Exercise description:
Nothing should appear in the answer except the lines below from the line containing "Given: Click the Dorje Gurung name link" through the line containing "445x213 pixels.", copied exactly, with pictures left out.

Provided information:
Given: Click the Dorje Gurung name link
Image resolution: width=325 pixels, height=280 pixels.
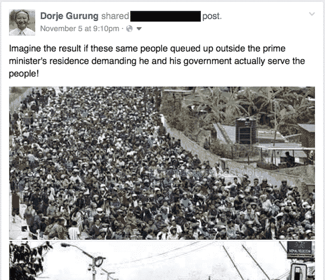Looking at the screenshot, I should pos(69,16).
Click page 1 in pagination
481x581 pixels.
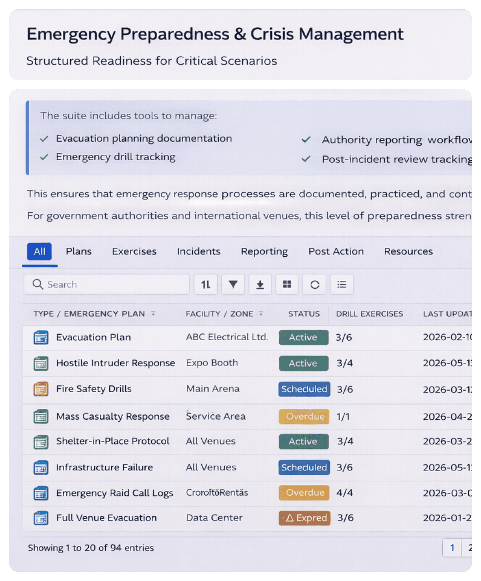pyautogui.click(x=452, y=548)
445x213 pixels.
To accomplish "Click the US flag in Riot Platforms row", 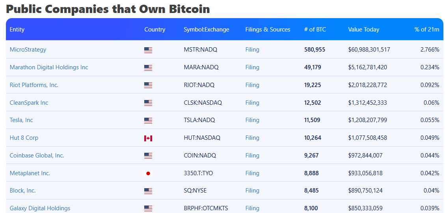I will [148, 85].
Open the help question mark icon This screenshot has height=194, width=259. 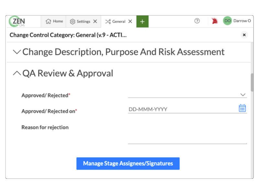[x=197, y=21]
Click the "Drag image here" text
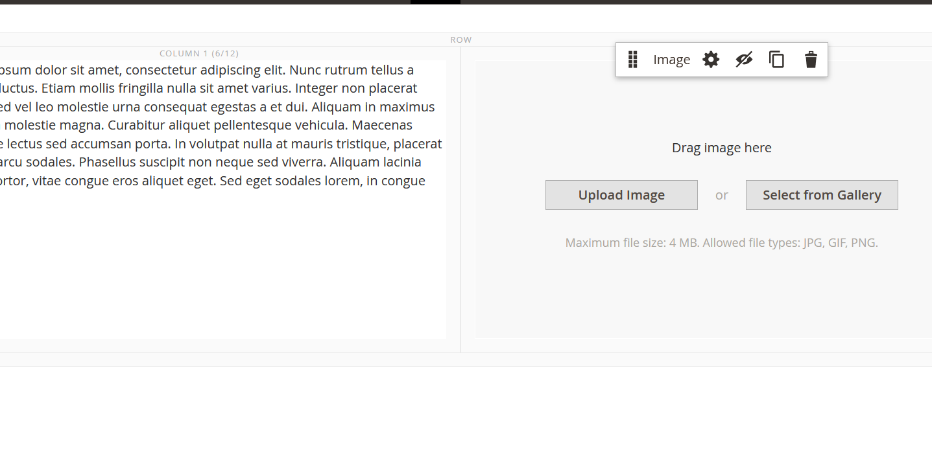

---

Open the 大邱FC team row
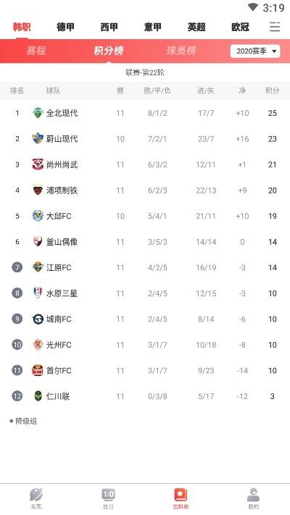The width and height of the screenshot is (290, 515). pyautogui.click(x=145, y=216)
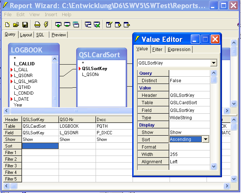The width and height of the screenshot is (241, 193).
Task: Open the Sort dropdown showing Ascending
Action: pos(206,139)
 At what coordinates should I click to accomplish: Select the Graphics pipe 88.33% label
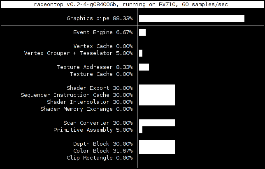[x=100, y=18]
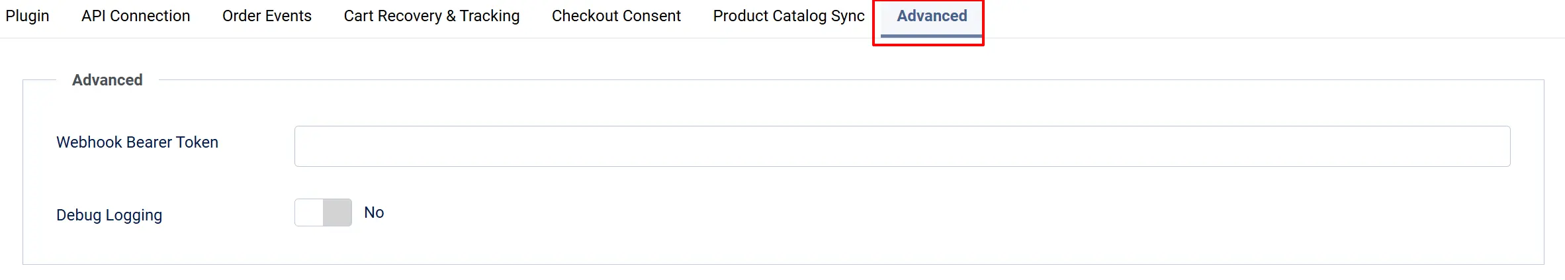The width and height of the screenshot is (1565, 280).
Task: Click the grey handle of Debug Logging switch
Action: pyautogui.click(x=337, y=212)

Exercise output:
Given: Click the Dorje Gurung name link
Image resolution: width=325 pixels, height=280 pixels.
Looking at the screenshot, I should pos(69,16).
Click page 1 in pagination
481x581 pixels.
pyautogui.click(x=452, y=548)
445x213 pixels.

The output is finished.